Palestinian extremists display their weapons during a rally in the central Gaza Strip. None of Gaza's factions claimed responsibility for yesterday's deadly attack, which also injured three.Read moreHATEM MOUSSA / Associated Press

GAZA CITY, Gaza Strip - A crude rocket fired by Palestinian extremists fell short of its target in Israel yesterday, striking a house in the northern Gaza Strip and killing two schoolgirls.

The attack came as Israel sent mixed signals over its plans to respond to continuing Palestinian rocket fire. Israeli defense officials say politicians have approved a large-scale incursion into the Hamas-run territory once rainy conditions clear.

At the same time, Israel appeared receptive to international pressure against an invasion, opening the Gaza border yesterday to allow in deliveries of humanitarian aid.

None of Gaza's extremist factions claimed responsibility for the deadly attack on the house in Beit Lahiya. Gaza Health Ministry official Moiaya Hassanain said the two victims, 5 and 12, were cousins. Three other children were wounded, he said.

The girls were the first Palestinian civilians inadvertently killed by extremists since Hamas' June 19 truce with Israel began collapsing six weeks ago.

Israel's crossings with Gaza have been largely clamped tight since Hamas seized control of the coastal strip in June 2007, with only the barest essentials allowed in since the truce with Gaza gunmen began unraveling.

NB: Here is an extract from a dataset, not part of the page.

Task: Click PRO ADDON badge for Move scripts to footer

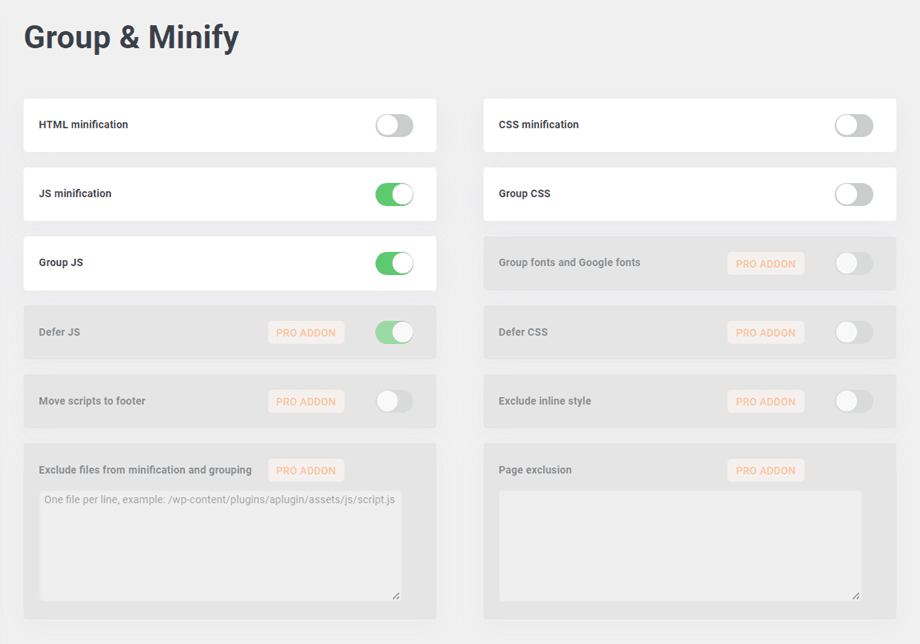Action: (306, 402)
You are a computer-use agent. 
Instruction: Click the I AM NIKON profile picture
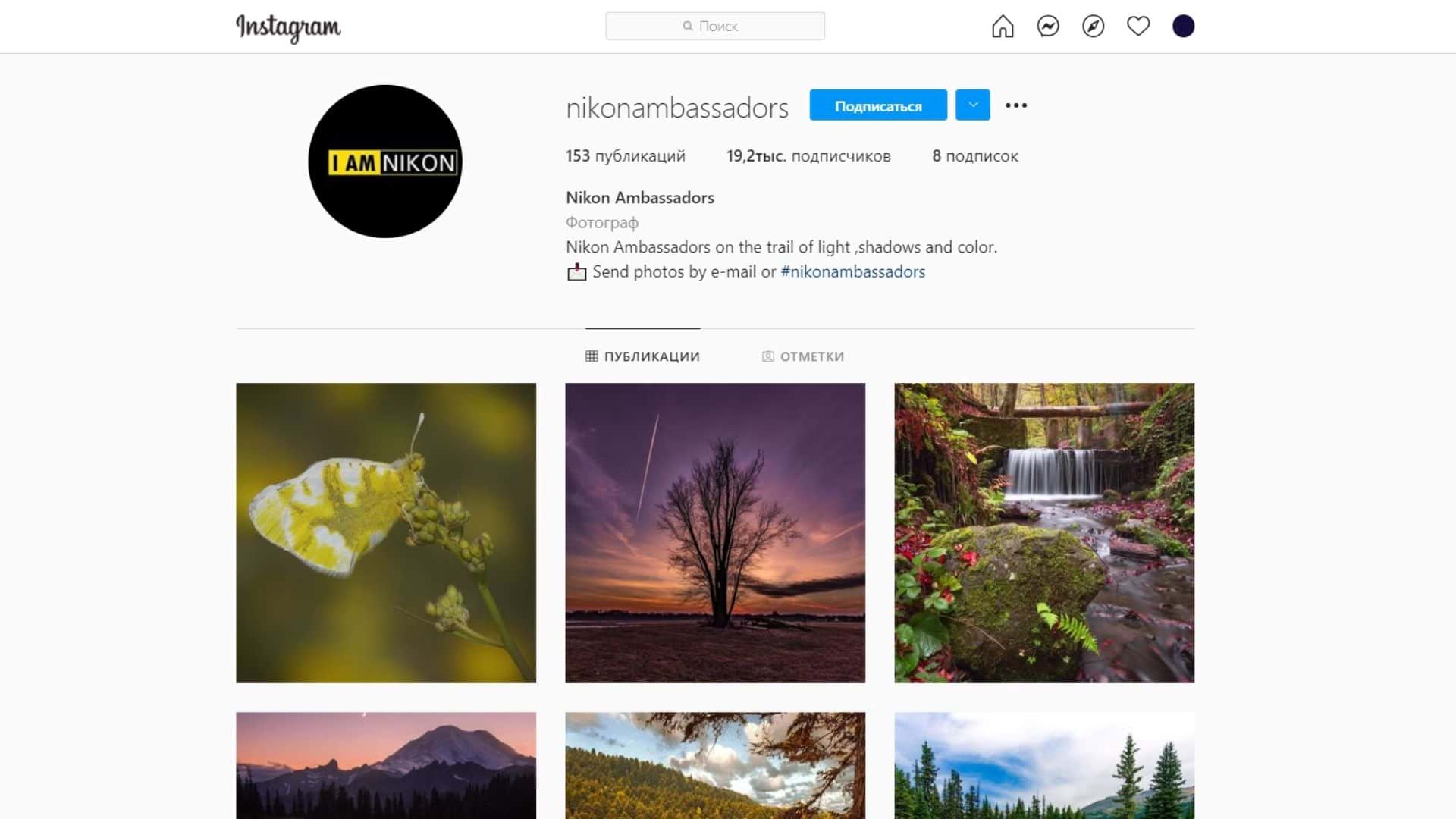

On Thursday, however, Israel's Defense Ministry said it agreed to open its cargo crossings into Gaza to avert a humanitarian crisis there. Defense Minister Ehud Barak said the decision followed consultations with defense officials and calls from the international community.

A total of 106 trucks carried medicine, fuel, cooking gas and other vital goods into Gaza, including a small donation from Egypt, the military said.

Cabinet Minister Binyamin Ben-Eliezer said the humanitarian shipment was meant to be a message to the people of Gaza that they were not Israel's enemy.

"We are sending them a message that the Hamas leadership has turned them into a punching bag for everyone," he told Israel Radio. "It is a leadership that has turned schoolyards into rocket-launching pads. This a leadership that does not care that the blood of its people will run in the streets."

Ben-Eliezer echoed the message Prime Minister Ehud Olmert gave Thursday in an interview with the Arabic- language TV station al-Arabiya: that Hamas was to blame for the suffering in Gaza, home to 1.4 million Palestinians.

But there were no immediate signs of a backlash against the extremists after the girls' deaths.

The gunmen kept up their fire on Israeli border areas despite Israel's agreement to open its crossings yesterday. In all, 13 rockets and mortars were fired toward Israel by last evening, the military said. One home was struck, but no injuries were reported.